Considering Other Treatment Options

  1. Eat a healthy balanced diet. Enjoy a diet that promotes consumption of whole foods like fruits, vegetables and lean protein. Some researchers suggest removing foods that have been processed and may have harmful substances added like artificial sweeteners, preservatives, and allergens like eggs, milk, and grains.[14]
  2. Get exercise. One teacher recognized how periods of in-school activity reduced ADHD symptoms in her students. As a result, a study was conducted showing that regular physical activity - as little as a half hour each day - improved cognitive functioning, mood, and focus. Students also saw a decrease in the severity of ADHD symptoms.[15]
    • If you or your child have ADHD, try getting regular exercise, in virtually any form, to see if it helps. Even if the effects are minimal, people who work out regularly still report feeling better about themselves and healthier.

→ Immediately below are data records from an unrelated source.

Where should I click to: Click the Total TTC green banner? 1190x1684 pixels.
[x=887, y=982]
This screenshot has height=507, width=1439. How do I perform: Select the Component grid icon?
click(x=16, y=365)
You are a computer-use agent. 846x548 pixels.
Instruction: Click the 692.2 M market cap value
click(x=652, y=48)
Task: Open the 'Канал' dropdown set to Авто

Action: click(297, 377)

  3. Improve your sleep habits. Getting 8 to 9 hours of sleep each night for adults and even more for children is essential to mood stability, attention, and focus. One study showed that children with ADHD had higher rates of daytime sleepiness.[16]Therefore, getting adequate sleep at night can help you or your child stay awake while at work or school.
    • The best tactics to improve sleep quantity and quality lie in developing a regular and consistent sleep pattern. Create a relaxing bedroom environment, and move all other activities elsewhere. Avoid caffeine or alcohol in the evenings for better sleep, too.

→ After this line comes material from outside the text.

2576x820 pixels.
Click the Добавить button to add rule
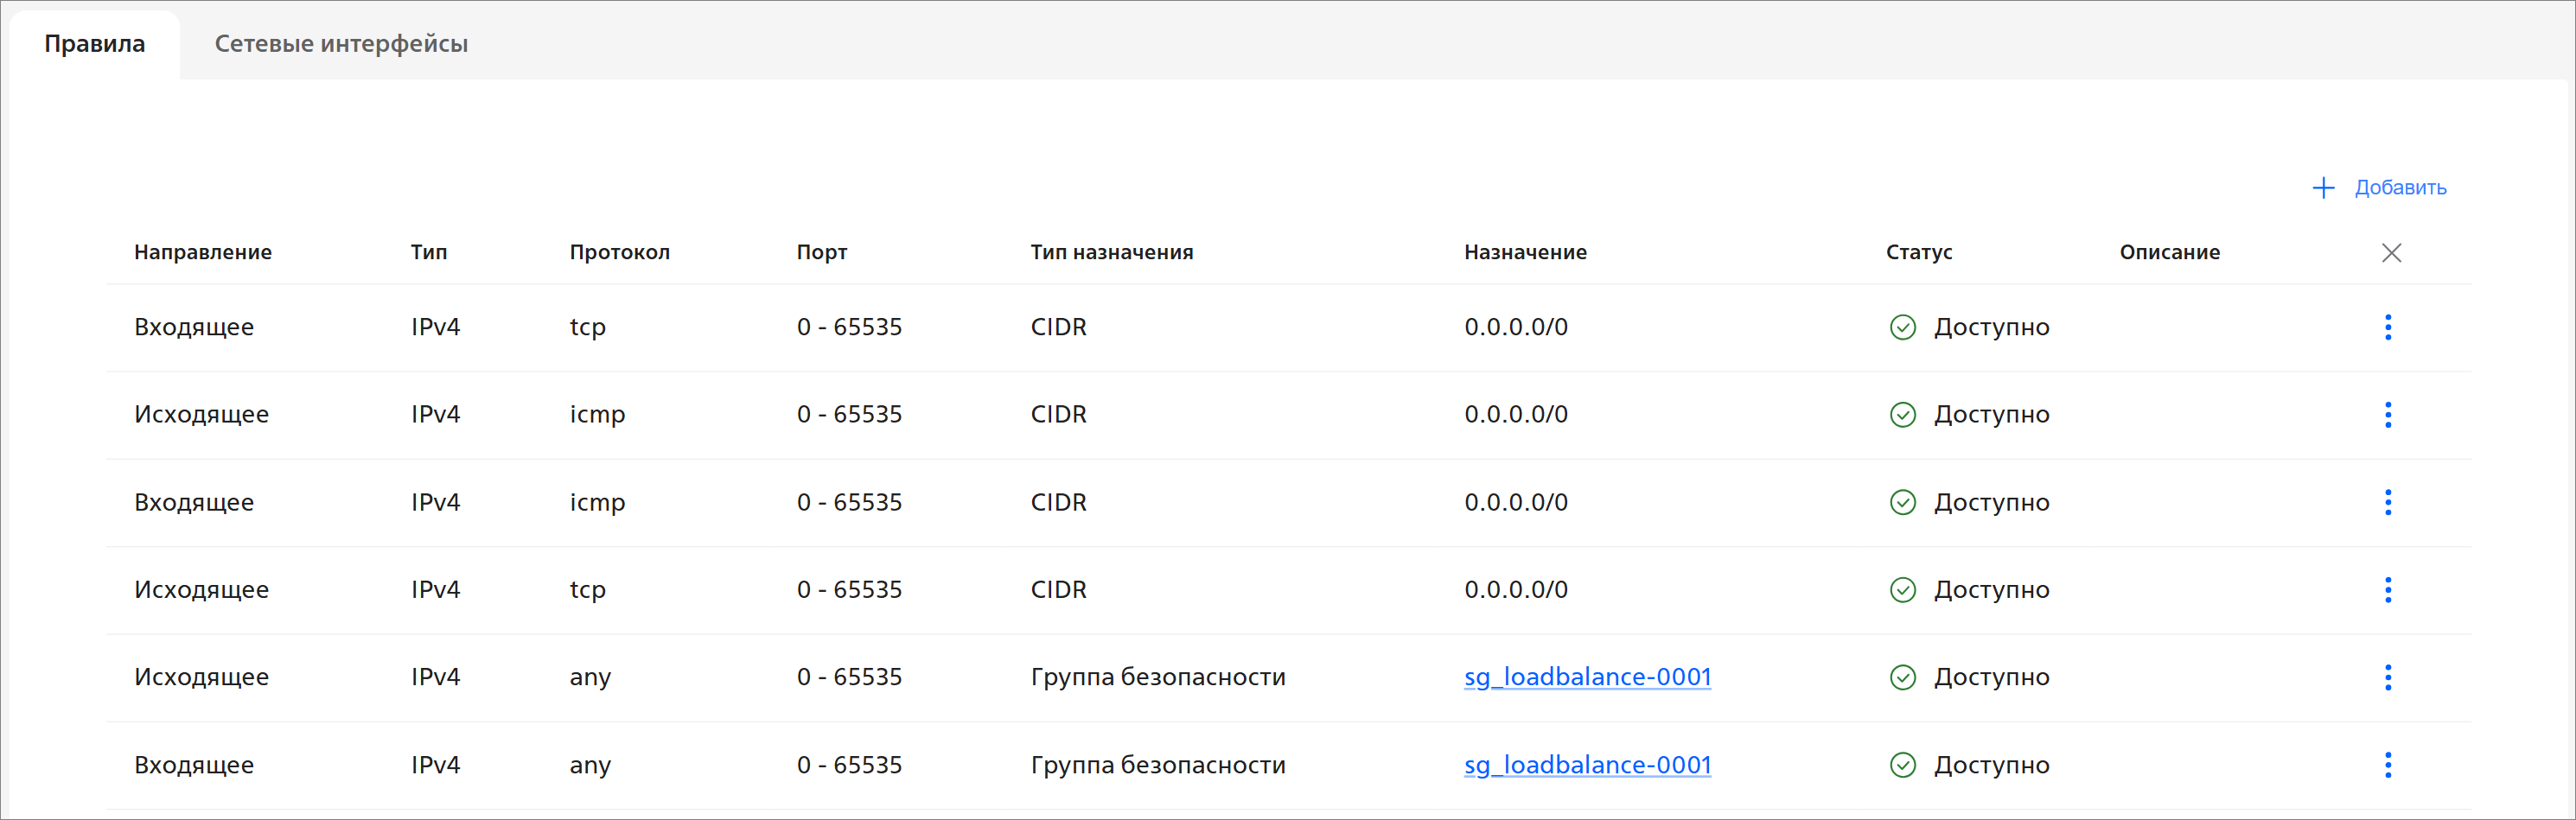pyautogui.click(x=2399, y=188)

  4. Practice yoga or meditation. Both yoga and meditation promote relaxation and improve moods in people who engage in these activities. These practices place an emphasis on your breath and focusing on sensations within your body, rather than environmental stimuli. Try both or either to see if one helps an ADHD sufferer learn discipline and stress management.
  5. See a professional for behavioral interventions. In addition to lifestyle changes, you can consult with a psychologist for non-pharmacological interventions that help alleviate ADHD symptoms. Which interventions your mental health provider uses will depend largely on your unique medical/psychiatric history and symptom patterns. Plus, adults and children generally require different interventions that match their developmental level.[17][18]

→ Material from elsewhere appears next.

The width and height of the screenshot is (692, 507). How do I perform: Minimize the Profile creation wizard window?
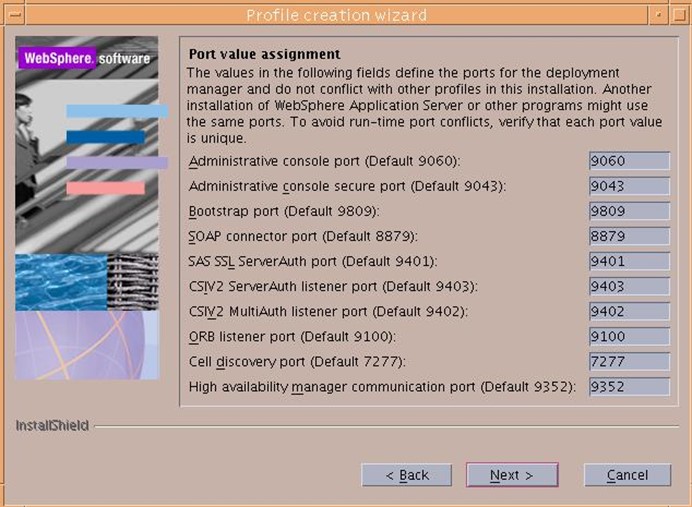coord(657,14)
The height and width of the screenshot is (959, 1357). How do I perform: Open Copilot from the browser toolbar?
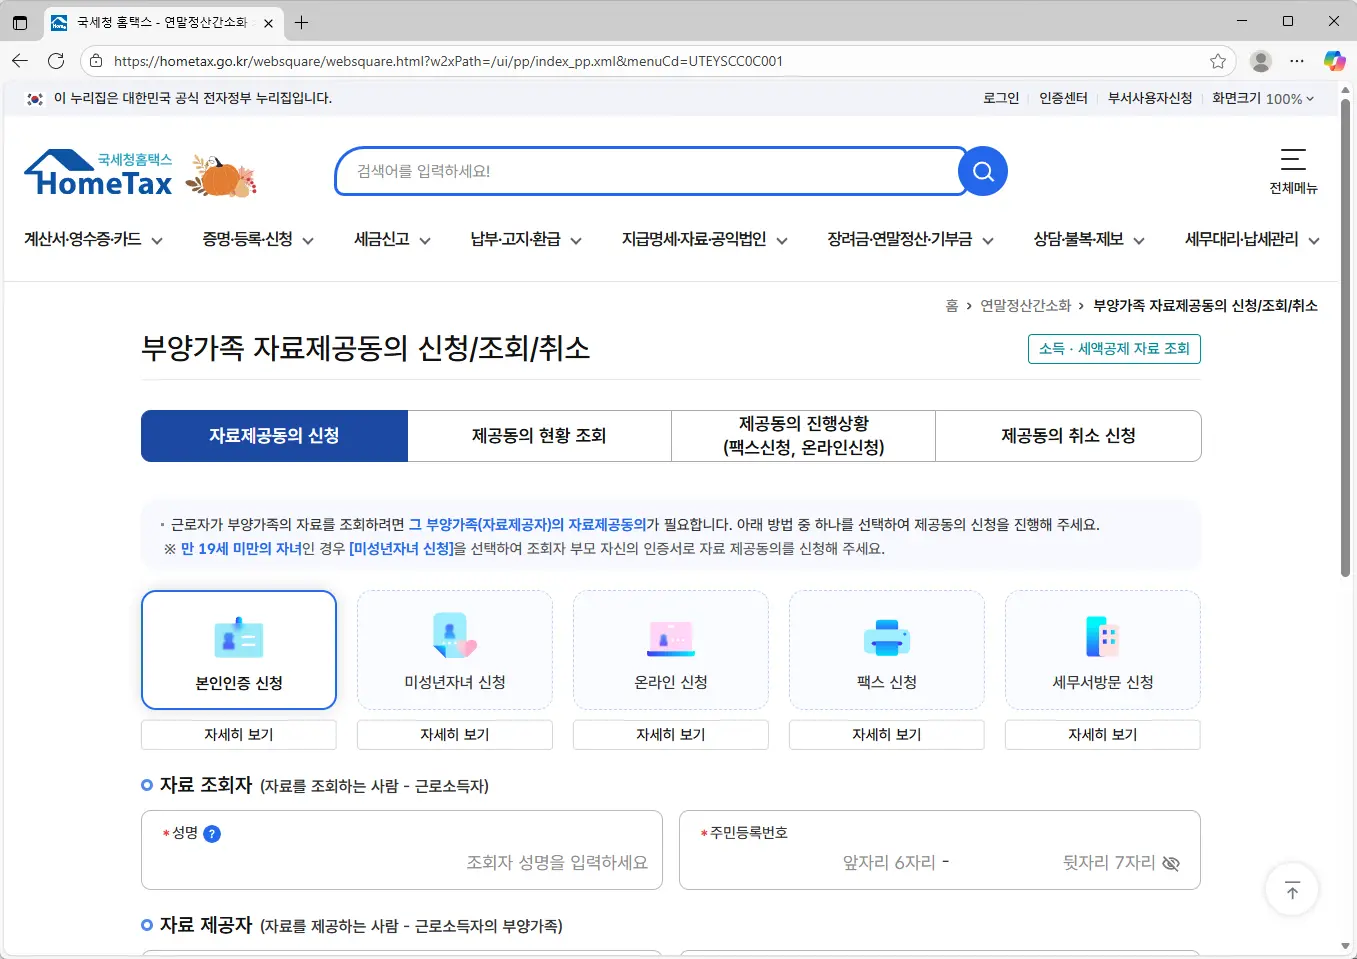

  6. Don't overlook medications for ADHD. Many people shy away from pharmacological treatments of ADHD. However, they have been proven to alleviate symptoms in 85% of cases, particularly for severe manifestations of the disorder. In some cases, lifestyle changes may be sufficient at helping you manage your ADHD. However, if these tactics do not improve your symptoms, see your doctor about a stimulant or non-stimulant medication that may suit your needs.[19][20]